Update the items below by replacing every "At what coordinates should I click to accomplish" with "Which point should I click to complete". Give them again with everything else unchanged.

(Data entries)
※

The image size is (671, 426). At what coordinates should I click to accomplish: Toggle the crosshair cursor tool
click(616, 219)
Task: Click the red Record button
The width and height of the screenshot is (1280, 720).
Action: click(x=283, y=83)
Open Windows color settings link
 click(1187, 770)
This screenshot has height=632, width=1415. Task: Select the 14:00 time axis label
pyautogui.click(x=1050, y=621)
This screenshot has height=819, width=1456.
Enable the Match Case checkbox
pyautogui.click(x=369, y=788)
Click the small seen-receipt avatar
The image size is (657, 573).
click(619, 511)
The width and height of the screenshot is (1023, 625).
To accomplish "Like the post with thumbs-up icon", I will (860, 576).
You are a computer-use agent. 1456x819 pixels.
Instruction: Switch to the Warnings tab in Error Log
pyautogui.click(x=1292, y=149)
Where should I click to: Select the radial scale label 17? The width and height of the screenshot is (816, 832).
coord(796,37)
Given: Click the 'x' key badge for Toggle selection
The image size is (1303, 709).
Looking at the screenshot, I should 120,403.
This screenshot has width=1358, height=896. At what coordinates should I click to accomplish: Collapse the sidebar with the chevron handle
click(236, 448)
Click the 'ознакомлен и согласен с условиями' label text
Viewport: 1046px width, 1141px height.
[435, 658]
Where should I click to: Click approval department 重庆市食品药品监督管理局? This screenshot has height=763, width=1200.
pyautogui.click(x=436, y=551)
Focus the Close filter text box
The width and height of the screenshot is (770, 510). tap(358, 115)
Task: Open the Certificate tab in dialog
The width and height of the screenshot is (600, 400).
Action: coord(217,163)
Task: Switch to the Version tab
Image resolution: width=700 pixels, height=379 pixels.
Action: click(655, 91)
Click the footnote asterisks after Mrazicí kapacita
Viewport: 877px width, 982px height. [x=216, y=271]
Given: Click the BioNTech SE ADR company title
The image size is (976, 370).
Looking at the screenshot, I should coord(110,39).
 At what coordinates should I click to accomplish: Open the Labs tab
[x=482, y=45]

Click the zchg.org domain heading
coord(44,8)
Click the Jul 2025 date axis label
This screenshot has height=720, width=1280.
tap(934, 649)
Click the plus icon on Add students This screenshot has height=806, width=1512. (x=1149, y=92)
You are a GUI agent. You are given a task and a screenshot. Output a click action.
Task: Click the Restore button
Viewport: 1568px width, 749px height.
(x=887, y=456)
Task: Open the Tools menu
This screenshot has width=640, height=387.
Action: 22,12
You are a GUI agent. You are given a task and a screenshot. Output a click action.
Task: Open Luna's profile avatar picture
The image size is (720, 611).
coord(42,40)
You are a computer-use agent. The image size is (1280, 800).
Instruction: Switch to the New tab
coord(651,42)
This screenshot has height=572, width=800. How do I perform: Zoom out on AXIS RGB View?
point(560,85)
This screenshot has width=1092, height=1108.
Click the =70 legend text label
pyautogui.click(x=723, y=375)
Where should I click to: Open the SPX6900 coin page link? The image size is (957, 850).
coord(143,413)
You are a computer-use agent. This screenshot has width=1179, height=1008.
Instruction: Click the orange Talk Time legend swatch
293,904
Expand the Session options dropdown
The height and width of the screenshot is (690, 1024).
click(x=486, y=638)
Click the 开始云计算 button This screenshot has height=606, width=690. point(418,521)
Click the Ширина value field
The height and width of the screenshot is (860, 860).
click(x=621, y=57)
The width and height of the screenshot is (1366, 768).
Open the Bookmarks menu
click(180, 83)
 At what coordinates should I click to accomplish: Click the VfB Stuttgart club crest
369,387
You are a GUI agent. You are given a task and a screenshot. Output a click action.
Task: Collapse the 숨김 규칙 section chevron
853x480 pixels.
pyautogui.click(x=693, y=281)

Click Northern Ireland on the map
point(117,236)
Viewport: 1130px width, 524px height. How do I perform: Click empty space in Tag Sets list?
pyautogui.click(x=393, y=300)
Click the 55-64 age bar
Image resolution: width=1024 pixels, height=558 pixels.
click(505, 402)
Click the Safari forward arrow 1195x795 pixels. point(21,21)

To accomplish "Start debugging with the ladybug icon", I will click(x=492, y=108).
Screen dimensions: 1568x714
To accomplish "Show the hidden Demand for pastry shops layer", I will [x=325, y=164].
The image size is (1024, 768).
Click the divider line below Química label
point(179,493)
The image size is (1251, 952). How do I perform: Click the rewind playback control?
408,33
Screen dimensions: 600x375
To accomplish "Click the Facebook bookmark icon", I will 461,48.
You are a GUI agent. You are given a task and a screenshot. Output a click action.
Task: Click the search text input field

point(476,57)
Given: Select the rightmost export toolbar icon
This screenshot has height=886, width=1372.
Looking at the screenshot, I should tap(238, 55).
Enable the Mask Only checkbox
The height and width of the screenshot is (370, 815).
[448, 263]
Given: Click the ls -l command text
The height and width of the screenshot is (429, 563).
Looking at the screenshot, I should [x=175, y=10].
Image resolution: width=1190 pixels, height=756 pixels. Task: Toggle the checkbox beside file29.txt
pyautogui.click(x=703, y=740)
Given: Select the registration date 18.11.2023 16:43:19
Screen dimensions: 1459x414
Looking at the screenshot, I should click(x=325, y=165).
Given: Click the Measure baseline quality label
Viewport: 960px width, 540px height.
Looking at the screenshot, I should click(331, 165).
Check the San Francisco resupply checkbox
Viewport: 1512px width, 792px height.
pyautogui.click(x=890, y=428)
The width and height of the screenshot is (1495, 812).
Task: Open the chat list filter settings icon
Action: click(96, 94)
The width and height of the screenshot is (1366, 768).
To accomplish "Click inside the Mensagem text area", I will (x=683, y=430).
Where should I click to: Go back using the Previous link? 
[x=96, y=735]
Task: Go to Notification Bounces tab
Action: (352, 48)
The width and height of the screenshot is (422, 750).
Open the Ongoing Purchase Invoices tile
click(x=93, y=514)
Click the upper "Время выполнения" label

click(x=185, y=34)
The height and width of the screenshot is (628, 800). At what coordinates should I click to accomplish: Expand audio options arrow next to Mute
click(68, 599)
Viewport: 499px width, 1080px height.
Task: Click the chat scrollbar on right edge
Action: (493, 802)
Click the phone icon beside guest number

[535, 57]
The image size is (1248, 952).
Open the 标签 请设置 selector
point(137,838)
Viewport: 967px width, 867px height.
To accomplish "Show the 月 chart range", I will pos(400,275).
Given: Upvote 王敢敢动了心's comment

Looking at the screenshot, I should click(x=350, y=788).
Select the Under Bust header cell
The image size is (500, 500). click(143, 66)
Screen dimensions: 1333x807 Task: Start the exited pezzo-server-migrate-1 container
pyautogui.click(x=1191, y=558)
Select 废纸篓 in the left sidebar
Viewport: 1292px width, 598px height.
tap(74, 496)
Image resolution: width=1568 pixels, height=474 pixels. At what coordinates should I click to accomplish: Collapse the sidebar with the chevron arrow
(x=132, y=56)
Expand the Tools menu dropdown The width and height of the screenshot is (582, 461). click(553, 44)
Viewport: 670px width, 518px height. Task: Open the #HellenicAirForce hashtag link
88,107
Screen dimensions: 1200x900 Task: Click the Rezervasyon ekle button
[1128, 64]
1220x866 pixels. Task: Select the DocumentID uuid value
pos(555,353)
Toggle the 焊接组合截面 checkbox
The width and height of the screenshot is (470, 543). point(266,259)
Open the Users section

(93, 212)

※

## The reply
The image size is (671, 426). Which point should I click to complete: Toggle the crosshair cursor tool
click(616, 219)
Task: Click the red Record button
The width and height of the screenshot is (1280, 720).
Action: click(x=283, y=83)
Open Windows color settings link
 click(1187, 770)
This screenshot has height=632, width=1415. Task: Select the 14:00 time axis label
pyautogui.click(x=1050, y=621)
This screenshot has height=819, width=1456.
Enable the Match Case checkbox
pyautogui.click(x=369, y=788)
Click the small seen-receipt avatar
The image size is (657, 573).
click(619, 511)
The width and height of the screenshot is (1023, 625).
To accomplish "Like the post with thumbs-up icon", I will (860, 576).
You are a computer-use agent. 1456x819 pixels.
Instruction: Switch to the Warnings tab in Error Log
pyautogui.click(x=1292, y=149)
Where should I click to: Select the radial scale label 17? The width and height of the screenshot is (816, 832).
coord(796,37)
Given: Click the 'x' key badge for Toggle selection
The image size is (1303, 709).
Looking at the screenshot, I should 120,403.
This screenshot has width=1358, height=896. Which point should I click to complete: Collapse the sidebar with the chevron handle
click(236, 448)
Click the 'ознакомлен и согласен с условиями' label text
Viewport: 1046px width, 1141px height.
[435, 658]
Where should I click to: Click approval department 重庆市食品药品监督管理局? This screenshot has height=763, width=1200.
pyautogui.click(x=436, y=551)
Focus the Close filter text box
The width and height of the screenshot is (770, 510). tap(358, 115)
Task: Open the Certificate tab in dialog
The width and height of the screenshot is (600, 400).
Action: coord(217,163)
Task: Switch to the Version tab
Image resolution: width=700 pixels, height=379 pixels.
Action: click(655, 91)
Click the footnote asterisks after Mrazicí kapacita
Viewport: 877px width, 982px height. [x=216, y=271]
Given: Click the BioNTech SE ADR company title
The image size is (976, 370).
Looking at the screenshot, I should coord(110,39).
 Which point should I click to complete: Open the Labs tab
[x=482, y=45]

Click the zchg.org domain heading
coord(44,8)
Click the Jul 2025 date axis label
This screenshot has height=720, width=1280.
tap(934, 649)
Click the plus icon on Add students This screenshot has height=806, width=1512. (x=1149, y=92)
You are a GUI agent. You are given a task and a screenshot. Output a click action.
Task: Click the Restore button
Viewport: 1568px width, 749px height.
(x=887, y=456)
Task: Open the Tools menu
This screenshot has width=640, height=387.
Action: 22,12
You are a GUI agent. You are given a task and a screenshot. Output a click action.
Task: Open Luna's profile avatar picture
The image size is (720, 611).
coord(42,40)
You are a computer-use agent. The image size is (1280, 800).
Instruction: Switch to the New tab
coord(651,42)
This screenshot has height=572, width=800. How do I perform: Zoom out on AXIS RGB View?
point(560,85)
This screenshot has width=1092, height=1108.
Click the =70 legend text label
pyautogui.click(x=723, y=375)
Where should I click to: Open the SPX6900 coin page link? The image size is (957, 850).
coord(143,413)
You are a computer-use agent. This screenshot has width=1179, height=1008.
Instruction: Click the orange Talk Time legend swatch
293,904
Expand the Session options dropdown
The height and width of the screenshot is (690, 1024).
click(x=486, y=638)
Click the 开始云计算 button This screenshot has height=606, width=690. point(418,521)
Click the Ширина value field
The height and width of the screenshot is (860, 860).
click(x=621, y=57)
The width and height of the screenshot is (1366, 768).
Open the Bookmarks menu
click(180, 83)
 Which point should I click to complete: Click the VfB Stuttgart club crest
369,387
You are a GUI agent. You are given a task and a screenshot. Output a click action.
Task: Collapse the 숨김 규칙 section chevron
853x480 pixels.
pyautogui.click(x=693, y=281)

Click Northern Ireland on the map
point(117,236)
Viewport: 1130px width, 524px height. How do I perform: Click empty space in Tag Sets list?
pyautogui.click(x=393, y=300)
Click the 55-64 age bar
Image resolution: width=1024 pixels, height=558 pixels.
click(505, 402)
Click the Safari forward arrow 1195x795 pixels. point(21,21)

To accomplish "Start debugging with the ladybug icon", I will click(x=492, y=108).
Screen dimensions: 1568x714
To accomplish "Show the hidden Demand for pastry shops layer", I will [x=325, y=164].
The image size is (1024, 768).
Click the divider line below Química label
point(179,493)
The image size is (1251, 952). How do I perform: Click the rewind playback control?
408,33
Screen dimensions: 600x375
To accomplish "Click the Facebook bookmark icon", I will 461,48.
You are a GUI agent. You are given a task and a screenshot. Output a click action.
Task: Click the search text input field

point(476,57)
Given: Select the rightmost export toolbar icon
This screenshot has height=886, width=1372.
Looking at the screenshot, I should tap(238, 55).
Enable the Mask Only checkbox
The height and width of the screenshot is (370, 815).
[448, 263]
Given: Click the ls -l command text
The height and width of the screenshot is (429, 563).
Looking at the screenshot, I should [x=175, y=10].
Image resolution: width=1190 pixels, height=756 pixels. Task: Toggle the checkbox beside file29.txt
pyautogui.click(x=703, y=740)
Given: Select the registration date 18.11.2023 16:43:19
Screen dimensions: 1459x414
Looking at the screenshot, I should click(x=325, y=165).
Given: Click the Measure baseline quality label
Viewport: 960px width, 540px height.
Looking at the screenshot, I should click(331, 165).
Check the San Francisco resupply checkbox
Viewport: 1512px width, 792px height.
pyautogui.click(x=890, y=428)
The width and height of the screenshot is (1495, 812).
Task: Open the chat list filter settings icon
Action: click(96, 94)
The width and height of the screenshot is (1366, 768).
To accomplish "Click inside the Mensagem text area", I will (x=683, y=430).
Where should I click to: Go back using the Previous link? 
[x=96, y=735]
Task: Go to Notification Bounces tab
Action: (352, 48)
The width and height of the screenshot is (422, 750).
Open the Ongoing Purchase Invoices tile
click(x=93, y=514)
Click the upper "Время выполнения" label

click(x=185, y=34)
The height and width of the screenshot is (628, 800). Which point should I click to complete: Expand audio options arrow next to Mute
click(68, 599)
Viewport: 499px width, 1080px height.
Task: Click the chat scrollbar on right edge
Action: (493, 802)
Click the phone icon beside guest number

[535, 57]
The image size is (1248, 952).
Open the 标签 请设置 selector
point(137,838)
Viewport: 967px width, 867px height.
To accomplish "Show the 月 chart range", I will pos(400,275).
Given: Upvote 王敢敢动了心's comment

Looking at the screenshot, I should click(x=350, y=788).
Select the Under Bust header cell
The image size is (500, 500). click(143, 66)
Screen dimensions: 1333x807 Task: Start the exited pezzo-server-migrate-1 container
pyautogui.click(x=1191, y=558)
Select 废纸篓 in the left sidebar
Viewport: 1292px width, 598px height.
tap(74, 496)
Image resolution: width=1568 pixels, height=474 pixels. Which point should I click to complete: Collapse the sidebar with the chevron arrow
(x=132, y=56)
Expand the Tools menu dropdown The width and height of the screenshot is (582, 461). click(553, 44)
Viewport: 670px width, 518px height. Task: Open the #HellenicAirForce hashtag link
88,107
Screen dimensions: 1200x900 Task: Click the Rezervasyon ekle button
[1128, 64]
1220x866 pixels. Task: Select the DocumentID uuid value
pos(555,353)
Toggle the 焊接组合截面 checkbox
The width and height of the screenshot is (470, 543). point(266,259)
Open the Users section

(93, 212)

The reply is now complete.